WHAT THIS EXERCISE ASKS:
1: In the article on water in Las Vegas, rewrite the passage from "LAS VEGAS (CN)" to "2 million today.", swapping "drought" for "water shortages".
2: Answer these questions from the article on water in Las Vegas:
(a) How long is the proposed pipeline to Las Vegas?
(b) Whom was Rob Mrowka quoting on water in the West?
(c) What job did Mrowka hold before joining the Center for Biological Diversity?

PAGE TEXT:
=== Section Start ===
LAS VEGAS (CN) - Population growth and drought in the Sun Belt are forcing residents and governments to find new water sources, particularly in the Las Vegas area, which has grown from around 25,000 in the 1950s to nearly 2 million today.
More growth is expected in Las Vegas Valley, which is near the largest reservoir in the United States.
A proposed 263-mile pipeline that would send water from the Great Basin to Las Vegas has met furious opposition and is tied up in state and federal courts.
"Whiskey is for drinking, water is for fighting," said Center for Biological Diversity scientist Rob Mrowka, quoting Mark Twain on water in the parched West.
Mrowka, formerly the environmental planning manager for Clark County, now is a specialist with the Center for Biological Diversity. He says the proposed pipeline is among many issues facing the Desert Southwest as well as Las Vegas and could have a significant impact on far more than just population centers in the Southwest.
=== Section End ===
GIVEN RECORDS:
=== Section Start ===
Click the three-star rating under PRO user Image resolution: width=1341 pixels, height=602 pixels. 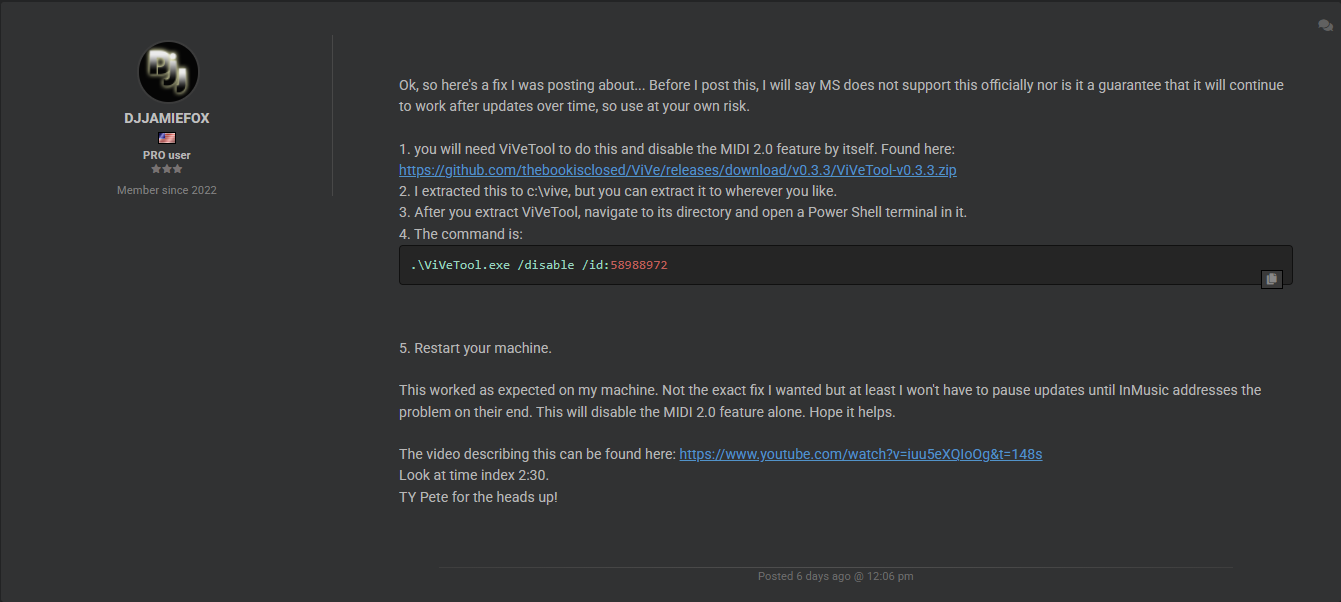[167, 169]
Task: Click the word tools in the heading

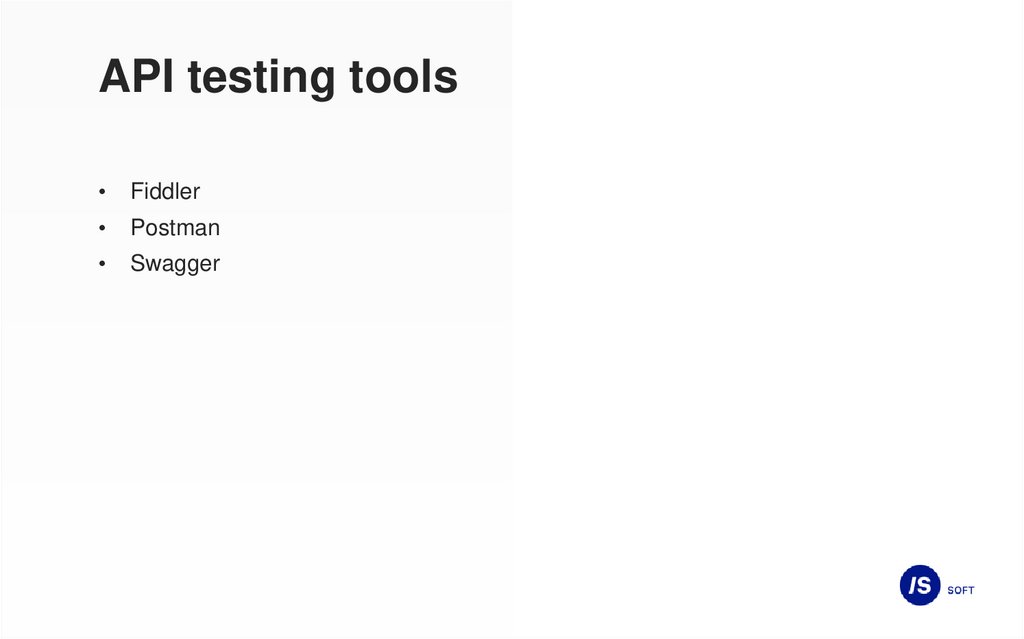Action: [403, 77]
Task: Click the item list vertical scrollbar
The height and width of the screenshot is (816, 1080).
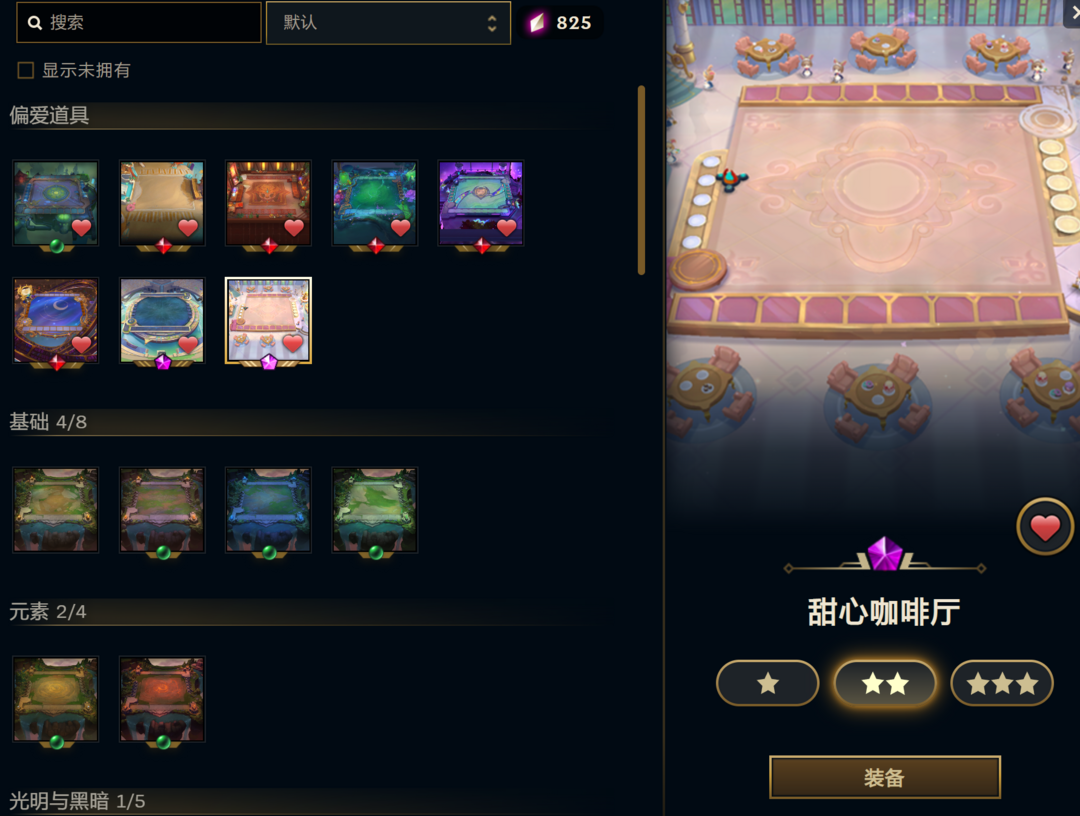Action: [x=641, y=180]
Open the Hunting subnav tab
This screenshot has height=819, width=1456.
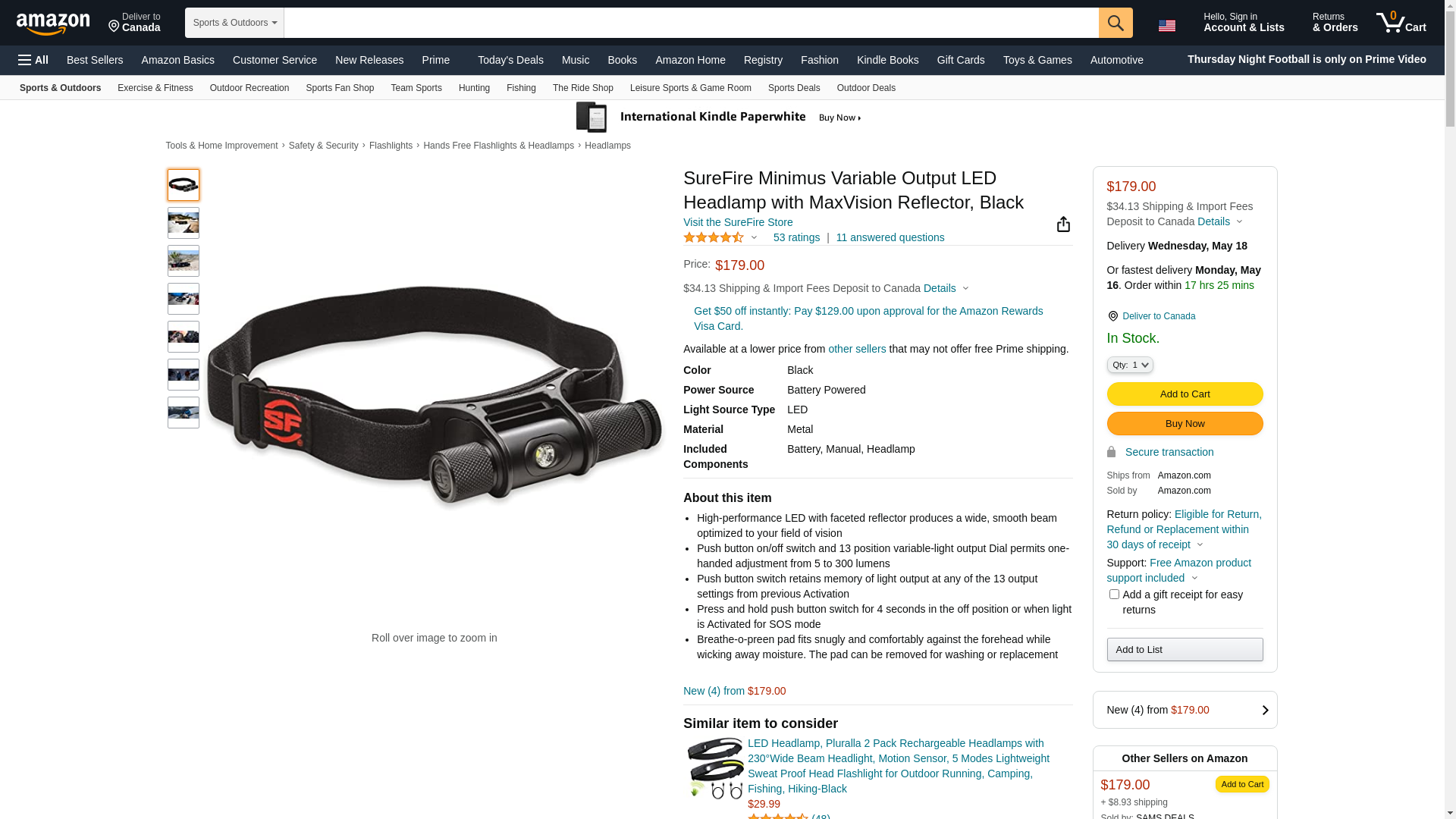coord(474,88)
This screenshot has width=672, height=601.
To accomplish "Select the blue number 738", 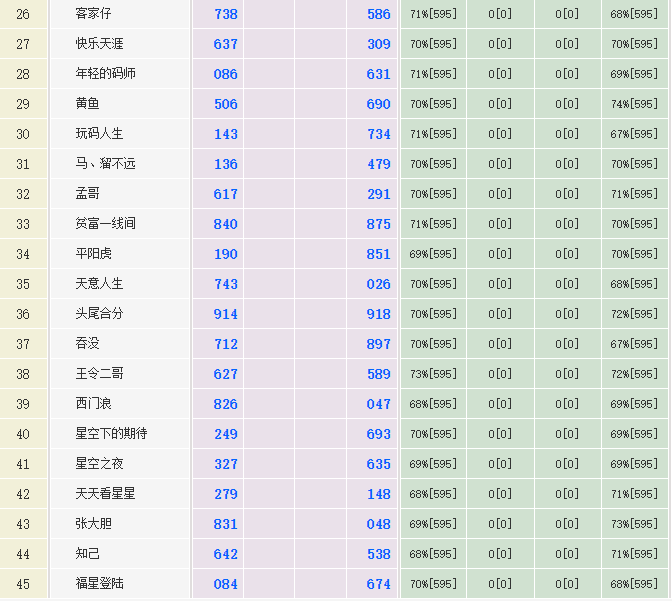I will click(226, 14).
=== Section End ===
ANSWERS BY ITEM:
1:
LAS VEGAS (CN) - Population growth and water shortages in the Sun Belt are forcing residents and governments to find new water sources, particularly in the Las Vegas area, which has grown from around 25,000 in the 1950s to nearly 2 million today.

2:
(a) 263 miles
(b) Mark Twain
(c) Environmental planning manager for Clark County